Material for this task ::

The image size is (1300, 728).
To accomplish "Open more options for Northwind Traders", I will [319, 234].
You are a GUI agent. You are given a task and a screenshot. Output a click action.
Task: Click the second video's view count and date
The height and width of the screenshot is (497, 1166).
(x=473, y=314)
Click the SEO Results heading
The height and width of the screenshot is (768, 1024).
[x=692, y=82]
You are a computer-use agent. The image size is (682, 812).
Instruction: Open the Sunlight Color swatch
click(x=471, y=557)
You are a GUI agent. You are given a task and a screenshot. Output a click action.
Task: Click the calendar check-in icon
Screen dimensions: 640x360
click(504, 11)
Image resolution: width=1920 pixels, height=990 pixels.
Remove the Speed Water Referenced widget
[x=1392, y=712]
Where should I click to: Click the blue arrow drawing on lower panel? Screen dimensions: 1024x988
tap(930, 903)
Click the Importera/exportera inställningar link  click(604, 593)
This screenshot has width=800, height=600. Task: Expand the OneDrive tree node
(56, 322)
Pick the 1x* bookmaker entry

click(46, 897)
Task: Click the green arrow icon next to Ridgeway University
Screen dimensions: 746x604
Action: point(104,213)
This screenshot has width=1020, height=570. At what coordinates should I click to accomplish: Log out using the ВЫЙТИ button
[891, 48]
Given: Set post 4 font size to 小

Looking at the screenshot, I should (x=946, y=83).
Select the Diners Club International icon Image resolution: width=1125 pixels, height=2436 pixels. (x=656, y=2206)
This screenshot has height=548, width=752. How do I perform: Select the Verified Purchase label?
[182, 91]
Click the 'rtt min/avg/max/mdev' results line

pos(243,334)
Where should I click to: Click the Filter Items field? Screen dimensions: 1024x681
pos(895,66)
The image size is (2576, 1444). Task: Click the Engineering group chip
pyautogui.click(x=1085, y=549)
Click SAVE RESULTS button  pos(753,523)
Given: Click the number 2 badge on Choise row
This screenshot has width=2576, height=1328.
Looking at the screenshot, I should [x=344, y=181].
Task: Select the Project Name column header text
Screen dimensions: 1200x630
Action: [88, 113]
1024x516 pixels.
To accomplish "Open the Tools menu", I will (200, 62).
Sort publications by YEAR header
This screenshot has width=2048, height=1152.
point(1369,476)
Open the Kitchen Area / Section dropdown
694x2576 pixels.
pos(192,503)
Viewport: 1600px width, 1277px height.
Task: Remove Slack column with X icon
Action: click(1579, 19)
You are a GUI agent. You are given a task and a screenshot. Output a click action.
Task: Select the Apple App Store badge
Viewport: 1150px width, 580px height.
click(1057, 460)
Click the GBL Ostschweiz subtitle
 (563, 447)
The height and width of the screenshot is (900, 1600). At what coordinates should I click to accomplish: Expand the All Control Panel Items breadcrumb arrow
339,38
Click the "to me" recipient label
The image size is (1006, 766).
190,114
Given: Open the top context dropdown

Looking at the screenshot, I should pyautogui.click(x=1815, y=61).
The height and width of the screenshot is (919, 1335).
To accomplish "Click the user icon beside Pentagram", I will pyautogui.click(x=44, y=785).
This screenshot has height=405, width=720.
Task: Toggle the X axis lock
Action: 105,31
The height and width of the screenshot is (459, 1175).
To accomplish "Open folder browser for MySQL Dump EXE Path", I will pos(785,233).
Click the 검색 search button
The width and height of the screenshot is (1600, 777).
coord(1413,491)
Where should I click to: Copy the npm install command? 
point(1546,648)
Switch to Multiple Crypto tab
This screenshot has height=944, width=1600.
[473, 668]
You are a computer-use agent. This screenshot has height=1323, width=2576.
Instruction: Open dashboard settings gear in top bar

Aim of the task ::
Copy out all the items above, swapping every "GUI agent" for "screen assistant" and leaving the rest unchanged.

Exercise solution ::
The image size is (1300, 728).
To accomplish "Open more options for Northwind Traders", I will [319, 234].
You are a screen assistant. You are given a task and a screenshot. Output a click action.
Task: Click the second video's view count and date
The height and width of the screenshot is (497, 1166).
(x=473, y=314)
Click the SEO Results heading
The height and width of the screenshot is (768, 1024).
[x=692, y=82]
You are a computer-use agent. The image size is (682, 812).
Instruction: Open the Sunlight Color swatch
click(x=471, y=557)
You are a screen assistant. You are given a task and a screenshot. Output a click action.
Task: Click the calendar check-in icon
Screen dimensions: 640x360
click(504, 11)
Image resolution: width=1920 pixels, height=990 pixels.
Remove the Speed Water Referenced widget
[x=1392, y=712]
Where should I click to: Click the blue arrow drawing on lower panel? Screen dimensions: 1024x988
tap(930, 903)
Click the Importera/exportera inställningar link  click(604, 593)
This screenshot has width=800, height=600. Task: Expand the OneDrive tree node
(56, 322)
Pick the 1x* bookmaker entry

click(46, 897)
Task: Click the green arrow icon next to Ridgeway University
Screen dimensions: 746x604
Action: point(104,213)
This screenshot has width=1020, height=570. At what coordinates should I click to accomplish: Log out using the ВЫЙТИ button
[891, 48]
Given: Set post 4 font size to 小

Looking at the screenshot, I should (x=946, y=83).
Select the Diners Club International icon Image resolution: width=1125 pixels, height=2436 pixels. (x=656, y=2206)
This screenshot has height=548, width=752. How do I perform: Select the Verified Purchase label?
[182, 91]
Click the 'rtt min/avg/max/mdev' results line

pos(243,334)
Where should I click to: Click the Filter Items field? Screen dimensions: 1024x681
pos(895,66)
The image size is (2576, 1444). Task: Click the Engineering group chip
pyautogui.click(x=1085, y=549)
Click SAVE RESULTS button  pos(753,523)
Given: Click the number 2 badge on Choise row
This screenshot has width=2576, height=1328.
Looking at the screenshot, I should [x=344, y=181].
Task: Select the Project Name column header text
Screen dimensions: 1200x630
Action: [88, 113]
1024x516 pixels.
To accomplish "Open the Tools menu", I will (200, 62).
Sort publications by YEAR header
This screenshot has width=2048, height=1152.
point(1369,476)
Open the Kitchen Area / Section dropdown
694x2576 pixels.
pos(192,503)
Viewport: 1600px width, 1277px height.
Task: Remove Slack column with X icon
Action: click(1579, 19)
You are a screen assistant. You are given a task and a screenshot. Output a click action.
Task: Select the Apple App Store badge
Viewport: 1150px width, 580px height.
click(1057, 460)
Click the GBL Ostschweiz subtitle
 (563, 447)
The height and width of the screenshot is (900, 1600). At what coordinates should I click to accomplish: Expand the All Control Panel Items breadcrumb arrow
339,38
Click the "to me" recipient label
The image size is (1006, 766).
190,114
Given: Open the top context dropdown

Looking at the screenshot, I should pyautogui.click(x=1815, y=61).
The height and width of the screenshot is (919, 1335).
To accomplish "Click the user icon beside Pentagram", I will pyautogui.click(x=44, y=785).
This screenshot has height=405, width=720.
Task: Toggle the X axis lock
Action: 105,31
The height and width of the screenshot is (459, 1175).
To accomplish "Open folder browser for MySQL Dump EXE Path", I will pos(785,233).
Click the 검색 search button
The width and height of the screenshot is (1600, 777).
coord(1413,491)
Where should I click to: Copy the npm install command? 
point(1546,648)
Switch to Multiple Crypto tab
This screenshot has height=944, width=1600.
[473, 668]
You are a computer-use agent. This screenshot has height=1323, width=2576.
Instruction: Open dashboard settings gear in top bar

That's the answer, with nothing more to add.